* **YOUR OBJECTIVE**
Update the lines below by putting "listed" wherever "specified" appears, and leave everything else unchanged.

* **RECORDS FOR PROCESSING**
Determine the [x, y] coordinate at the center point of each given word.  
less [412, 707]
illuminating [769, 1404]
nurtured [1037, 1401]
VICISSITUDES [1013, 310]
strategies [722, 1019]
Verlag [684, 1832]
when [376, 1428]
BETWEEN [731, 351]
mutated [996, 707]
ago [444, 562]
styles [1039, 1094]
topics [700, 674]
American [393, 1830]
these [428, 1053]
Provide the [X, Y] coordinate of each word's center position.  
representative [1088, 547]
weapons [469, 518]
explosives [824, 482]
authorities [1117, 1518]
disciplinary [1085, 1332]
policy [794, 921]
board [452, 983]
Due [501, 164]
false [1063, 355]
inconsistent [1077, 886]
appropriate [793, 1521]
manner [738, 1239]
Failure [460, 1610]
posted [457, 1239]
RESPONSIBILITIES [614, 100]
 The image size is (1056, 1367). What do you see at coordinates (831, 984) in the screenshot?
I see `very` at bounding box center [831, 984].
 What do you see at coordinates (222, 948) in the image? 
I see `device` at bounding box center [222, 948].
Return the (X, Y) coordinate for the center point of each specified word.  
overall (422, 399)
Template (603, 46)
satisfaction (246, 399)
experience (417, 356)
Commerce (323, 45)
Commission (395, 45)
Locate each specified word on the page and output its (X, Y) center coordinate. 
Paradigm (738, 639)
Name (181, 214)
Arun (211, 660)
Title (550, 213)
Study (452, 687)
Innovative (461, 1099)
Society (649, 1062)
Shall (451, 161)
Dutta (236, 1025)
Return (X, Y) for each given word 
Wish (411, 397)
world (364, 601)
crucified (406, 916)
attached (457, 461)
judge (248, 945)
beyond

* **RIGHT ANSWER**
Determine the [x, y] coordinate at the center point of each given word.  
less [412, 707]
illuminating [769, 1404]
nurtured [1037, 1401]
VICISSITUDES [1013, 310]
strategies [722, 1019]
Verlag [684, 1832]
when [376, 1428]
BETWEEN [731, 351]
mutated [996, 707]
ago [444, 562]
styles [1039, 1094]
topics [700, 674]
American [393, 1830]
these [428, 1053]
Provide the [X, Y] coordinate of each word's center position.  
representative [1088, 547]
weapons [469, 518]
explosives [824, 482]
authorities [1117, 1518]
disciplinary [1085, 1332]
policy [794, 921]
board [452, 983]
Due [501, 164]
false [1063, 355]
inconsistent [1077, 886]
appropriate [793, 1521]
manner [738, 1239]
Failure [460, 1610]
posted [457, 1239]
RESPONSIBILITIES [614, 100]
 The image size is (1056, 1367). What do you see at coordinates (831, 984) in the screenshot?
I see `very` at bounding box center [831, 984].
 What do you see at coordinates (222, 948) in the image? 
I see `device` at bounding box center [222, 948].
Return the (X, Y) coordinate for the center point of each listed word.  
overall (422, 399)
Template (603, 46)
satisfaction (246, 399)
experience (417, 356)
Commerce (323, 45)
Commission (395, 45)
Locate each listed word on the page and output its (X, Y) center coordinate. 
Paradigm (738, 639)
Name (181, 214)
Arun (211, 660)
Title (550, 213)
Study (452, 687)
Innovative (461, 1099)
Society (649, 1062)
Shall (451, 161)
Dutta (236, 1025)
Return (X, Y) for each given word 
Wish (411, 397)
world (364, 601)
crucified (406, 916)
attached (457, 461)
judge (248, 945)
beyond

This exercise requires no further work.